3.4 Issues and Challenges of Software Process Improvement

In addition to the implications and challenges related to data analysis in SPI, a second search was performed over RQ5 to obtain the current issues and concerns around the way software organizations are managing the knowledge generated from the software development process itself. This second search was necessary to not interfere with the results of the first search (which comprises results for RQ1-RQ4). The results from second search come from the following search string:

“(Process) AND ((Information AND Management) OR (Knowledge AND Management))”

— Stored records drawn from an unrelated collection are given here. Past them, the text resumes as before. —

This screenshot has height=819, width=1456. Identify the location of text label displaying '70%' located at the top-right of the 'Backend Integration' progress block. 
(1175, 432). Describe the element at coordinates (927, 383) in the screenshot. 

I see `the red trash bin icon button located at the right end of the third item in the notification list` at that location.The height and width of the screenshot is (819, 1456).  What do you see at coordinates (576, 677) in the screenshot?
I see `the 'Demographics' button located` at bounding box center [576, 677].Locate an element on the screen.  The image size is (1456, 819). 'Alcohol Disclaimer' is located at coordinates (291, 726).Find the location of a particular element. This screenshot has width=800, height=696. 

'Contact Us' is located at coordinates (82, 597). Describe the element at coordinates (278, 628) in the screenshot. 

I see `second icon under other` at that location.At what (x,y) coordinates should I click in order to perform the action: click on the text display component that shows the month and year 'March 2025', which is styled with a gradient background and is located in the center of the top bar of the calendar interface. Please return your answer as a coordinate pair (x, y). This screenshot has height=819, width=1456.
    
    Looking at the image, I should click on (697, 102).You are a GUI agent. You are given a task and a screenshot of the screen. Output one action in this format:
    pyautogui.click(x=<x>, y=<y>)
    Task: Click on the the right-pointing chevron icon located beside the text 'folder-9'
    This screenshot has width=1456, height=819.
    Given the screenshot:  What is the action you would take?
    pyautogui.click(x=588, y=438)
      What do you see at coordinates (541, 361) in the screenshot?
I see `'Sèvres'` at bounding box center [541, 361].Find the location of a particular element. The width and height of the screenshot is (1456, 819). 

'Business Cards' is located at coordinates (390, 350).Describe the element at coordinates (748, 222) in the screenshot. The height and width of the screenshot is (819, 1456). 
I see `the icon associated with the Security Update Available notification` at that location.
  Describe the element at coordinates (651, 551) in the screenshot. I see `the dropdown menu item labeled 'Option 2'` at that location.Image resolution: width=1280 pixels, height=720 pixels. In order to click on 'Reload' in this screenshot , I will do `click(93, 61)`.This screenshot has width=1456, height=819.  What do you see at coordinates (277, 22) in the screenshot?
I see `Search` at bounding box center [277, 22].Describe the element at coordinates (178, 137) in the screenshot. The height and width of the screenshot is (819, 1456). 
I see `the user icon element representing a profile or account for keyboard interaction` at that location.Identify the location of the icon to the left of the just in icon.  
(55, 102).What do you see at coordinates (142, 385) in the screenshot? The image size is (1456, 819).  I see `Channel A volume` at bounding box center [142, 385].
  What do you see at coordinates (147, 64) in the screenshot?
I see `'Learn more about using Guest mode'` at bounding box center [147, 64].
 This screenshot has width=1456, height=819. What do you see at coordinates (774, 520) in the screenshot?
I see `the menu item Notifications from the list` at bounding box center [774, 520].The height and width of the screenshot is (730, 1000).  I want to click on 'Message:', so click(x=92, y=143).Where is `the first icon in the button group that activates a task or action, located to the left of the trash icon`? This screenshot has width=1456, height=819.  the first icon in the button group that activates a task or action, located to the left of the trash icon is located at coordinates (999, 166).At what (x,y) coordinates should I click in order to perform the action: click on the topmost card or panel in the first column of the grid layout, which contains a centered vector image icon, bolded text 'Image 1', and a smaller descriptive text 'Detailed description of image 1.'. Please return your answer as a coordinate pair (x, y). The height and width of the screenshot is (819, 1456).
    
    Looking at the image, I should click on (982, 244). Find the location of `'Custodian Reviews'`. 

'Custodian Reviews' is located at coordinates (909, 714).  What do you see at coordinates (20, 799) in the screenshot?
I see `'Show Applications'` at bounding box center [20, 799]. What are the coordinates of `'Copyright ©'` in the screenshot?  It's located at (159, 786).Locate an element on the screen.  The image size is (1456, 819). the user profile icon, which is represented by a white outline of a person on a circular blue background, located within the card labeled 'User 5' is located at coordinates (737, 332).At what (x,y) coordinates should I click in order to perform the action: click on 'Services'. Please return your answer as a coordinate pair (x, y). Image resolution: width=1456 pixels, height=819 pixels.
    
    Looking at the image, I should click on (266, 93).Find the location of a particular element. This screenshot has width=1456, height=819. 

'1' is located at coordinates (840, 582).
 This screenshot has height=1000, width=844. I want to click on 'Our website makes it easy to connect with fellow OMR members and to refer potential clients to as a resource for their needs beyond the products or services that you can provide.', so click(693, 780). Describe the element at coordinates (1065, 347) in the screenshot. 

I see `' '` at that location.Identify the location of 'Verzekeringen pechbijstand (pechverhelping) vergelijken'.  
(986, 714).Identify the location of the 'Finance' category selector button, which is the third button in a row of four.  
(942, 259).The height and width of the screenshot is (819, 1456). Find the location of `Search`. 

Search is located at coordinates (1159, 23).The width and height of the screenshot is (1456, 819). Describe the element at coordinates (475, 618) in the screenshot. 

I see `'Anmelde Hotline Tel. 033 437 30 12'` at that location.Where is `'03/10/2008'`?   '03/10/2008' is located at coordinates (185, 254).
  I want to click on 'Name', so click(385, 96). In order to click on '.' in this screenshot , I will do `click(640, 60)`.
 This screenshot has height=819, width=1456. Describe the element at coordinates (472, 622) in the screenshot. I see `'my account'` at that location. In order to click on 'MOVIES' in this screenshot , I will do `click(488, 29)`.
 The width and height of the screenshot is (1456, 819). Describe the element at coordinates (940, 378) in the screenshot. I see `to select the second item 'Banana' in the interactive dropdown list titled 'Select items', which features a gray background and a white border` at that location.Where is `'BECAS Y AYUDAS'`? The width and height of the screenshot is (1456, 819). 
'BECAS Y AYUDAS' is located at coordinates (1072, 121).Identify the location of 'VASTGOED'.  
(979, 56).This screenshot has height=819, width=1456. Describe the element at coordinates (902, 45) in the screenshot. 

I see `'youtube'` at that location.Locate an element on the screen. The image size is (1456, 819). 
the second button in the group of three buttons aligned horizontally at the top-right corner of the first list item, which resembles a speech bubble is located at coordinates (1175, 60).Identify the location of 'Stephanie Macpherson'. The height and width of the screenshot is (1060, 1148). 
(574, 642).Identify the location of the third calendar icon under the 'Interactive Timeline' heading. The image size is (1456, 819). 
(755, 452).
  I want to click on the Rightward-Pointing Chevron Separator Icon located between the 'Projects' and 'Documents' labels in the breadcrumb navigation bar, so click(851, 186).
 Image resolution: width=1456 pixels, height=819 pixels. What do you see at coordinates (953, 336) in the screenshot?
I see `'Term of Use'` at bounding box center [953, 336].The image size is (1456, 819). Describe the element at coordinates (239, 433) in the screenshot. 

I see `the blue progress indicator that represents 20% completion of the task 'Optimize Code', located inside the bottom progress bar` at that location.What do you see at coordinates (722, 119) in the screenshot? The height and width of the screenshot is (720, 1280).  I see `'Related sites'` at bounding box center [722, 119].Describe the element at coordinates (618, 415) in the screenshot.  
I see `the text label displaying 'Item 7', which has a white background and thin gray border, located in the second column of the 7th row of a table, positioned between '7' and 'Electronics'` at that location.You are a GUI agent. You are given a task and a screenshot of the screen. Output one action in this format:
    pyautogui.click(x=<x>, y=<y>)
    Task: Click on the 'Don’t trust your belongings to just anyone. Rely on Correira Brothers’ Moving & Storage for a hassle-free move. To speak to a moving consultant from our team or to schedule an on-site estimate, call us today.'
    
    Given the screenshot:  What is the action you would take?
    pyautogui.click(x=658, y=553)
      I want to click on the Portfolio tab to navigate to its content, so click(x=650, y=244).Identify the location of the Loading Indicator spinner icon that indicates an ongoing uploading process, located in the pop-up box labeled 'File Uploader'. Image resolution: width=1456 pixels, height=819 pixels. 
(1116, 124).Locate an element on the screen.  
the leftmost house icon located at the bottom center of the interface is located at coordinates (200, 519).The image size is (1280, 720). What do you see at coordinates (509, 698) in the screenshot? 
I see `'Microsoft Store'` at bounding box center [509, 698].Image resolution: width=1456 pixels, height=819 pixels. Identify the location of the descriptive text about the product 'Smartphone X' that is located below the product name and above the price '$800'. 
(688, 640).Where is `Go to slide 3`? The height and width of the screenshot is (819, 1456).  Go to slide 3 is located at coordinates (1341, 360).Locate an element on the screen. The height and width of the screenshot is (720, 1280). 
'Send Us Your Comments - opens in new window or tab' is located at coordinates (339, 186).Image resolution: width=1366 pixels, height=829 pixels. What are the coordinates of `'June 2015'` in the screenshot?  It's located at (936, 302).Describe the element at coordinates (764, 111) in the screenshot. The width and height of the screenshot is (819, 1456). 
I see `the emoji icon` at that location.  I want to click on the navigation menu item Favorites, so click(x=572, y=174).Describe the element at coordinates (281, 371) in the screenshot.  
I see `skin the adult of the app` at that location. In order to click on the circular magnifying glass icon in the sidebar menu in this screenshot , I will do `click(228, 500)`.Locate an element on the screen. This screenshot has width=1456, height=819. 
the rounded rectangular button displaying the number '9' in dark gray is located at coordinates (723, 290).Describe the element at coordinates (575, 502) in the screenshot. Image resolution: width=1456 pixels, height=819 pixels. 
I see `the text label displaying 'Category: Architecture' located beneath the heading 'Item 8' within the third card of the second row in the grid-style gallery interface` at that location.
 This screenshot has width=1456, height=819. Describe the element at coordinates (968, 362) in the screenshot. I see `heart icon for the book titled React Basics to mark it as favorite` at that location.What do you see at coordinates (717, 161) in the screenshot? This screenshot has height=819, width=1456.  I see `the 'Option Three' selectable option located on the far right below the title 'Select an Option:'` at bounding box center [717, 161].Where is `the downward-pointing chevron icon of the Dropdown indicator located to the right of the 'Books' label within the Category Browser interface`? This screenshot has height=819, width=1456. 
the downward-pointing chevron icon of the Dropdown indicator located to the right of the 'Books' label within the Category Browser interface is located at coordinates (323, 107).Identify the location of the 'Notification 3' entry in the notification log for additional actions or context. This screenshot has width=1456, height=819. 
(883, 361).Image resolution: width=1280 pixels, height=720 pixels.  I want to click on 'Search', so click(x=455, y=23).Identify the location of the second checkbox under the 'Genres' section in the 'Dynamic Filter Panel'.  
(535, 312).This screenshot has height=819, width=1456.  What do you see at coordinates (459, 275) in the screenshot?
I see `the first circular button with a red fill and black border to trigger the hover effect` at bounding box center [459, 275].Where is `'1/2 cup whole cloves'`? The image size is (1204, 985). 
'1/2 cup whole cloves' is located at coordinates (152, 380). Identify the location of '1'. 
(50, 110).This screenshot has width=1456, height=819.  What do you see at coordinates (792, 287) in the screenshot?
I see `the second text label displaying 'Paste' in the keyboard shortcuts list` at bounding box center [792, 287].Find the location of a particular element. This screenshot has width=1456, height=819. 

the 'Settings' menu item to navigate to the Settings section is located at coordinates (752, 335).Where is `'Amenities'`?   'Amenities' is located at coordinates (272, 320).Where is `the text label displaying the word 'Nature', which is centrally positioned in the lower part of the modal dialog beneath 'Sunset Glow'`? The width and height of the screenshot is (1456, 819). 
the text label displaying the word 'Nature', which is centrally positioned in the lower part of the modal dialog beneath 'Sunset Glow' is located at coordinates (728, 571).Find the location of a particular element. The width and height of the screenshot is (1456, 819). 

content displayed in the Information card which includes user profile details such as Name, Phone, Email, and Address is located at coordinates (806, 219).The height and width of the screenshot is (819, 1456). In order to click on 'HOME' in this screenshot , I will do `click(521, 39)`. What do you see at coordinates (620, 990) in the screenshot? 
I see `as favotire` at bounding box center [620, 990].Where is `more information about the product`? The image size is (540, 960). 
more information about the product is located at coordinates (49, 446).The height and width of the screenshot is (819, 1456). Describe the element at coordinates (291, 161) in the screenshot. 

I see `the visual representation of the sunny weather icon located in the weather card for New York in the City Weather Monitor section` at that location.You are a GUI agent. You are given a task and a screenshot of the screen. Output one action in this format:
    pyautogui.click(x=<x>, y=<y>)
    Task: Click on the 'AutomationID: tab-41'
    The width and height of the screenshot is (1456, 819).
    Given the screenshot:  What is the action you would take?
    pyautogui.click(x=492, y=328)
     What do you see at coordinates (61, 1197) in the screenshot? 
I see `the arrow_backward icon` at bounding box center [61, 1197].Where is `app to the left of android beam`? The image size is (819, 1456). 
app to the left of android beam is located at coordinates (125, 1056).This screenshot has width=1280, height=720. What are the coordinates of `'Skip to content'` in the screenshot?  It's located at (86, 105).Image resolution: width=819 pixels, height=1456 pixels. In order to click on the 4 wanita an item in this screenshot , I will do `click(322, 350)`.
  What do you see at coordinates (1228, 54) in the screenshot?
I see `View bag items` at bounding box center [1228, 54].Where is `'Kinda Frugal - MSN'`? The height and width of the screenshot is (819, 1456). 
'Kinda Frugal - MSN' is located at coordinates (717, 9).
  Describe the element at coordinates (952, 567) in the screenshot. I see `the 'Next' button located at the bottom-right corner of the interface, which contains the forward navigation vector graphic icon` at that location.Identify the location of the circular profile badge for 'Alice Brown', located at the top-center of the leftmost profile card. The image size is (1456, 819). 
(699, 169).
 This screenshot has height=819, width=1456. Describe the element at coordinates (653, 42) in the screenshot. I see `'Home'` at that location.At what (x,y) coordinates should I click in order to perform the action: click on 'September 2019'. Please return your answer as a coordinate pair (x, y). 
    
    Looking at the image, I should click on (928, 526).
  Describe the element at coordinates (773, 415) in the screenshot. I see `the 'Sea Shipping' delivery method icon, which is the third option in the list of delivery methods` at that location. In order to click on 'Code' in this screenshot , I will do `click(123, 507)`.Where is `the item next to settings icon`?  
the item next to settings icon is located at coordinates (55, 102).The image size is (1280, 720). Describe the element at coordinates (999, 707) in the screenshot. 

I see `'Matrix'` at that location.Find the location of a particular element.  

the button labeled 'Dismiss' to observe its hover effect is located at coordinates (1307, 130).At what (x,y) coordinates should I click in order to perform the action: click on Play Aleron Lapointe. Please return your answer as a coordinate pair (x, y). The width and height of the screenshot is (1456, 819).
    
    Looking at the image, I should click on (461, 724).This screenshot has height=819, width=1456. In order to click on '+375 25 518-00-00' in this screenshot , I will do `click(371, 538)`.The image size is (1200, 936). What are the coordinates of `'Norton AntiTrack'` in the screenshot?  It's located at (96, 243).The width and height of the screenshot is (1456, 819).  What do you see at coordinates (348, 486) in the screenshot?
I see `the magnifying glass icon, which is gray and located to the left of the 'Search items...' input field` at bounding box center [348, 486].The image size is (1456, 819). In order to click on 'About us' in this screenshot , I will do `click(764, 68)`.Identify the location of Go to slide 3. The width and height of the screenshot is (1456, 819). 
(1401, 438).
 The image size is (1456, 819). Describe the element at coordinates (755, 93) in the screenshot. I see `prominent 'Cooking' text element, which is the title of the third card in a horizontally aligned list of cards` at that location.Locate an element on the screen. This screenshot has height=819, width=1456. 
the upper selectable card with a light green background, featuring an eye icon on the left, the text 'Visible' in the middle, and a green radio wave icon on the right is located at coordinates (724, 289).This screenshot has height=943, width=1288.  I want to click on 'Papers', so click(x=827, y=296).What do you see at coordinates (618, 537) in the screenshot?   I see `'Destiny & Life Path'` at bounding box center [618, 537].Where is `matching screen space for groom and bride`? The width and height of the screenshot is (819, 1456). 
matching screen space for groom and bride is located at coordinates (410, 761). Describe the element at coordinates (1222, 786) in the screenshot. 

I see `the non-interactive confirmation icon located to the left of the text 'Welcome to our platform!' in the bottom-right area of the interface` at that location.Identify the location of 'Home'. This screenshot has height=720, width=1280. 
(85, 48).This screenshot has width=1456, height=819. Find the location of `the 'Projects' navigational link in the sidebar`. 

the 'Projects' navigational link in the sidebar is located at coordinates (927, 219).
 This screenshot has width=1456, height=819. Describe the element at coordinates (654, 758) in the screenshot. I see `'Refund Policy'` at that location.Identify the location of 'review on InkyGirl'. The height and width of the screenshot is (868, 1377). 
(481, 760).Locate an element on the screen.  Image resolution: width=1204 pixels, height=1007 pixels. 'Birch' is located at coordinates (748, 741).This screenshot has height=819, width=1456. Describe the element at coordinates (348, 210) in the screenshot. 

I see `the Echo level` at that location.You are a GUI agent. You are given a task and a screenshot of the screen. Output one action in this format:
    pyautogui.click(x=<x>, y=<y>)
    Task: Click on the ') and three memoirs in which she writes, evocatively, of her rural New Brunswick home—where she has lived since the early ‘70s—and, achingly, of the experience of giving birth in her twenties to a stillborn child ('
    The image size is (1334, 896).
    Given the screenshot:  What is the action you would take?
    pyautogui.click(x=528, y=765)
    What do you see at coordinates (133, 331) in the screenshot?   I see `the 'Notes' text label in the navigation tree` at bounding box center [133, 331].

The search string above was performed on the same selected scientific databases in Sect. 2, obtaining the following results: (1) ACM: 12 699 articles, (2) Web of Science: 250 articles, (3) Springer Link: 11 071 articles, and (4) IEEE Explore: 3916. From a total of 27 936 articles, 8 of them were selected to conclude the following implications and challenges about the way software organizations are managing their process-generated information and knowledge:

  • Product quality affected by the software process quality. The most of the studies obtained agree on the importance of SPI efforts to improve the quality of the software products and to maintain the competitiveness [2, 22, 23]. Chugh [3] says that the quality of the developed software is directly dependent on the quality of the development process, making a special interest in the adoption of standards like CMM, IDEAL, ISO 9001, among others to achieve the desired quality level.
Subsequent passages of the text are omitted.